§ **Stored items from a collection**:

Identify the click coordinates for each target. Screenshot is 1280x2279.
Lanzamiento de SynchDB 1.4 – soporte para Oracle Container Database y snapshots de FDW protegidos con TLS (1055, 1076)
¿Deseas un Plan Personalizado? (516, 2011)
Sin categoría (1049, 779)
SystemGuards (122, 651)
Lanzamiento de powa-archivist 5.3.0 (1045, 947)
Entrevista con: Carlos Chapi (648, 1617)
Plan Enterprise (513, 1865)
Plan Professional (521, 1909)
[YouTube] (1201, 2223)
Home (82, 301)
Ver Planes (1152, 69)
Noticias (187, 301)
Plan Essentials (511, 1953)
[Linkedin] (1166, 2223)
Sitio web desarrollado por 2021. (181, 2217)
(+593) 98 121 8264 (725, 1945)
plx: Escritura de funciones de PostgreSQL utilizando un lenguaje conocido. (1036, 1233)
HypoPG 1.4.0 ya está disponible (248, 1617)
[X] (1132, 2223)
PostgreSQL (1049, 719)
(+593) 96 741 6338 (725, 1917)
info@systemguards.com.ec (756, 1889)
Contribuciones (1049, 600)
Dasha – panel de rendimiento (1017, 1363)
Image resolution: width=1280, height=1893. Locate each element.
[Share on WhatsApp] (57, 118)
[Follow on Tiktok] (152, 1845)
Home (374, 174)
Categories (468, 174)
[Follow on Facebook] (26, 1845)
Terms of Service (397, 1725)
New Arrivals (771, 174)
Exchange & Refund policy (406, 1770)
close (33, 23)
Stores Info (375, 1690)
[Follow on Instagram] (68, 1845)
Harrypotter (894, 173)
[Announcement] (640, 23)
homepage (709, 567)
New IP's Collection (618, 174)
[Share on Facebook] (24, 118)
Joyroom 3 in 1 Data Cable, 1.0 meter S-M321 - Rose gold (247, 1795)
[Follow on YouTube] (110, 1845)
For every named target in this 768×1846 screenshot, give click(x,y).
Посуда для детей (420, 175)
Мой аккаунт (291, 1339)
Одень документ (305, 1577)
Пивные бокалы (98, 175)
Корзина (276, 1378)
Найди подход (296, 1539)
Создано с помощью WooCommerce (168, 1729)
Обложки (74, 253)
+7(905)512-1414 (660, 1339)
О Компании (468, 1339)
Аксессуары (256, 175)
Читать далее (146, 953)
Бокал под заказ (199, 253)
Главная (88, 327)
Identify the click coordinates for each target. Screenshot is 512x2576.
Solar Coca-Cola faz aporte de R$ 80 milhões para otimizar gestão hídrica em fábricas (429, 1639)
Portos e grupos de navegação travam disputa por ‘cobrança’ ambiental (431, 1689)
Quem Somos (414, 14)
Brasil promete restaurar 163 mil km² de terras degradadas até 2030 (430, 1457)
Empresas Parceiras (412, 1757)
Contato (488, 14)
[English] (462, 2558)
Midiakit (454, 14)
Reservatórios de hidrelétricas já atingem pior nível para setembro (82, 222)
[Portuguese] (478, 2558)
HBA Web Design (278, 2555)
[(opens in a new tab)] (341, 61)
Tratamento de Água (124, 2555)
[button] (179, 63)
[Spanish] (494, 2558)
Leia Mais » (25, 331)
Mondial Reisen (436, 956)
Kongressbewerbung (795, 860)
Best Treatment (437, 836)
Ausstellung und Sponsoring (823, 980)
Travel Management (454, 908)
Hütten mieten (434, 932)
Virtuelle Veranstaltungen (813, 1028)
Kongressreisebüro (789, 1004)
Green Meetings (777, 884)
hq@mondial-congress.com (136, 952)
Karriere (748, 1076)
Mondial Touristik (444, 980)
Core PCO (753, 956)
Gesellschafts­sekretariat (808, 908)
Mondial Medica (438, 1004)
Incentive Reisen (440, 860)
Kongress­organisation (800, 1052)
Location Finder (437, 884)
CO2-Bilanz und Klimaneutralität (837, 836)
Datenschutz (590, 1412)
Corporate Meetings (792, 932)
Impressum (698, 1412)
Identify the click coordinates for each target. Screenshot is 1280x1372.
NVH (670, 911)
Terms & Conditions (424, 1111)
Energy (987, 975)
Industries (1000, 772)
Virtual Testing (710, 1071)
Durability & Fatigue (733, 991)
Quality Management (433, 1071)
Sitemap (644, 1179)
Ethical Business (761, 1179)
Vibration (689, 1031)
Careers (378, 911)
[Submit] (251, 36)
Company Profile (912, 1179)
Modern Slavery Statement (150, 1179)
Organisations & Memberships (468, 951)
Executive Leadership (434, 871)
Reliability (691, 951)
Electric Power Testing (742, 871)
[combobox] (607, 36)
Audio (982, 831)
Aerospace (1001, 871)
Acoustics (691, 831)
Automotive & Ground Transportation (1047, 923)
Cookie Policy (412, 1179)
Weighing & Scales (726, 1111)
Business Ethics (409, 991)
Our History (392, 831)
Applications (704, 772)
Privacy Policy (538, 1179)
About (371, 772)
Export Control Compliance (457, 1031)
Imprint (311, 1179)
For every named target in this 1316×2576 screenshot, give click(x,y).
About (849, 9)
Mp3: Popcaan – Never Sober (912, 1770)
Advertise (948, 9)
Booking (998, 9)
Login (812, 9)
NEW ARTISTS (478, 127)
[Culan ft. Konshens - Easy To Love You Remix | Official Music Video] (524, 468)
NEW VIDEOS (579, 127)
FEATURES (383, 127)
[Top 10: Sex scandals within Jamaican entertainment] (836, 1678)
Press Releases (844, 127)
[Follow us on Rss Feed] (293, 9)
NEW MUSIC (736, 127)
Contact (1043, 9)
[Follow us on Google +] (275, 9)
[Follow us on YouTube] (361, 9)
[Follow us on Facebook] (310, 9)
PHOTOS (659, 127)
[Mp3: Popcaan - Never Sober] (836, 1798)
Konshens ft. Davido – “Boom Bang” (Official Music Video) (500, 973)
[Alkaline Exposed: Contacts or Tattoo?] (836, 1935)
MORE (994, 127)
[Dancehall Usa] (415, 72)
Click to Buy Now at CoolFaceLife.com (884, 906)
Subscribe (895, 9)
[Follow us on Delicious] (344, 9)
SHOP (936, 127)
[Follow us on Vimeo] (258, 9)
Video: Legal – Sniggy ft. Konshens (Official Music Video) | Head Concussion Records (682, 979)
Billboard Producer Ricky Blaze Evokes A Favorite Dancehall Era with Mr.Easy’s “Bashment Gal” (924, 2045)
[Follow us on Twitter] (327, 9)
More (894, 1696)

§ **Aim of the task**: Restate the data above word for word.

§ **Response**:
Identify the click coordinates for each target. Screenshot is 1280x2279.
Lanzamiento de SynchDB 1.4 – soporte para Oracle Container Database y snapshots de FDW protegidos con TLS (1055, 1076)
¿Deseas un Plan Personalizado? (516, 2011)
Sin categoría (1049, 779)
SystemGuards (122, 651)
Lanzamiento de powa-archivist 5.3.0 (1045, 947)
Entrevista con: Carlos Chapi (648, 1617)
Plan Enterprise (513, 1865)
Plan Professional (521, 1909)
[YouTube] (1201, 2223)
Home (82, 301)
Ver Planes (1152, 69)
Noticias (187, 301)
Plan Essentials (511, 1953)
[Linkedin] (1166, 2223)
Sitio web desarrollado por 2021. (181, 2217)
(+593) 98 121 8264 (725, 1945)
plx: Escritura de funciones de PostgreSQL utilizando un lenguaje conocido. (1036, 1233)
HypoPG 1.4.0 ya está disponible (248, 1617)
[X] (1132, 2223)
PostgreSQL (1049, 719)
(+593) 96 741 6338 (725, 1917)
info@systemguards.com.ec (756, 1889)
Contribuciones (1049, 600)
Dasha – panel de rendimiento (1017, 1363)
Image resolution: width=1280, height=1893. Locate each element.
[Share on WhatsApp] (57, 118)
[Follow on Tiktok] (152, 1845)
Home (374, 174)
Categories (468, 174)
[Follow on Facebook] (26, 1845)
Terms of Service (397, 1725)
New Arrivals (771, 174)
Exchange & Refund policy (406, 1770)
close (33, 23)
Stores Info (375, 1690)
[Follow on Instagram] (68, 1845)
Harrypotter (894, 173)
[Announcement] (640, 23)
homepage (709, 567)
New IP's Collection (618, 174)
[Share on Facebook] (24, 118)
Joyroom 3 in 1 Data Cable, 1.0 meter S-M321 - Rose gold (247, 1795)
[Follow on YouTube] (110, 1845)
For every named target in this 768×1846 screenshot, give click(x,y).
Посуда для детей (420, 175)
Мой аккаунт (291, 1339)
Одень документ (305, 1577)
Пивные бокалы (98, 175)
Корзина (276, 1378)
Найди подход (296, 1539)
Создано с помощью WooCommerce (168, 1729)
Обложки (74, 253)
+7(905)512-1414 (660, 1339)
О Компании (468, 1339)
Аксессуары (256, 175)
Читать далее (146, 953)
Бокал под заказ (199, 253)
Главная (88, 327)
Identify the click coordinates for each target. Screenshot is 512x2576.
Solar Coca-Cola faz aporte de R$ 80 milhões para otimizar gestão hídrica em fábricas (429, 1639)
Portos e grupos de navegação travam disputa por ‘cobrança’ ambiental (431, 1689)
Quem Somos (414, 14)
Brasil promete restaurar 163 mil km² de terras degradadas até 2030 (430, 1457)
Empresas Parceiras (412, 1757)
Contato (488, 14)
[English] (462, 2558)
Midiakit (454, 14)
Reservatórios de hidrelétricas já atingem pior nível para setembro (82, 222)
[Portuguese] (478, 2558)
HBA Web Design (278, 2555)
[(opens in a new tab)] (341, 61)
Tratamento de Água (124, 2555)
[button] (179, 63)
[Spanish] (494, 2558)
Leia Mais » (25, 331)
Mondial Reisen (436, 956)
Kongressbewerbung (795, 860)
Best Treatment (437, 836)
Ausstellung und Sponsoring (823, 980)
Travel Management (454, 908)
Hütten mieten (434, 932)
Virtuelle Veranstaltungen (813, 1028)
Kongressreisebüro (789, 1004)
Green Meetings (777, 884)
hq@mondial-congress.com (136, 952)
Karriere (748, 1076)
Mondial Touristik (444, 980)
Core PCO (753, 956)
Gesellschafts­sekretariat (808, 908)
Mondial Medica (438, 1004)
Incentive Reisen (440, 860)
Kongress­organisation (800, 1052)
Location Finder (437, 884)
CO2-Bilanz und Klimaneutralität (837, 836)
Datenschutz (590, 1412)
Corporate Meetings (792, 932)
Impressum (698, 1412)
Identify the click coordinates for each target. Screenshot is 1280x1372.
NVH (670, 911)
Terms & Conditions (424, 1111)
Energy (987, 975)
Industries (1000, 772)
Virtual Testing (710, 1071)
Durability & Fatigue (733, 991)
Quality Management (433, 1071)
Sitemap (644, 1179)
Ethical Business (761, 1179)
Vibration (689, 1031)
Careers (378, 911)
[Submit] (251, 36)
Company Profile (912, 1179)
Modern Slavery Statement (150, 1179)
Organisations & Memberships (468, 951)
Executive Leadership (434, 871)
Reliability (691, 951)
Electric Power Testing (742, 871)
[combobox] (607, 36)
Audio (982, 831)
Aerospace (1001, 871)
Acoustics (691, 831)
Automotive & Ground Transportation (1047, 923)
Cookie Policy (412, 1179)
Weighing & Scales (726, 1111)
Business Ethics (409, 991)
Our History (392, 831)
Applications (704, 772)
Privacy Policy (538, 1179)
About (371, 772)
Export Control Compliance (457, 1031)
Imprint (311, 1179)
For every named target in this 1316×2576 screenshot, give click(x,y).
About (849, 9)
Mp3: Popcaan – Never Sober (912, 1770)
Advertise (948, 9)
Booking (998, 9)
Login (812, 9)
NEW ARTISTS (478, 127)
[Culan ft. Konshens - Easy To Love You Remix | Official Music Video] (524, 468)
NEW VIDEOS (579, 127)
FEATURES (383, 127)
[Top 10: Sex scandals within Jamaican entertainment] (836, 1678)
Press Releases (844, 127)
[Follow us on Rss Feed] (293, 9)
NEW MUSIC (736, 127)
Contact (1043, 9)
[Follow us on Google +] (275, 9)
[Follow us on YouTube] (361, 9)
[Follow us on Facebook] (310, 9)
PHOTOS (659, 127)
[Mp3: Popcaan - Never Sober] (836, 1798)
Konshens ft. Davido – “Boom Bang” (Official Music Video) (500, 973)
[Alkaline Exposed: Contacts or Tattoo?] (836, 1935)
MORE (994, 127)
[Dancehall Usa] (415, 72)
Click to Buy Now at CoolFaceLife.com (884, 906)
Subscribe (895, 9)
[Follow us on Delicious] (344, 9)
SHOP (936, 127)
[Follow us on Vimeo] (258, 9)
Video: Legal – Sniggy ft. Konshens (Official Music Video) | Head Concussion Records (682, 979)
Billboard Producer Ricky Blaze Evokes A Favorite Dancehall Era with Mr.Easy’s “Bashment Gal” (924, 2045)
[Follow us on Twitter] (327, 9)
More (894, 1696)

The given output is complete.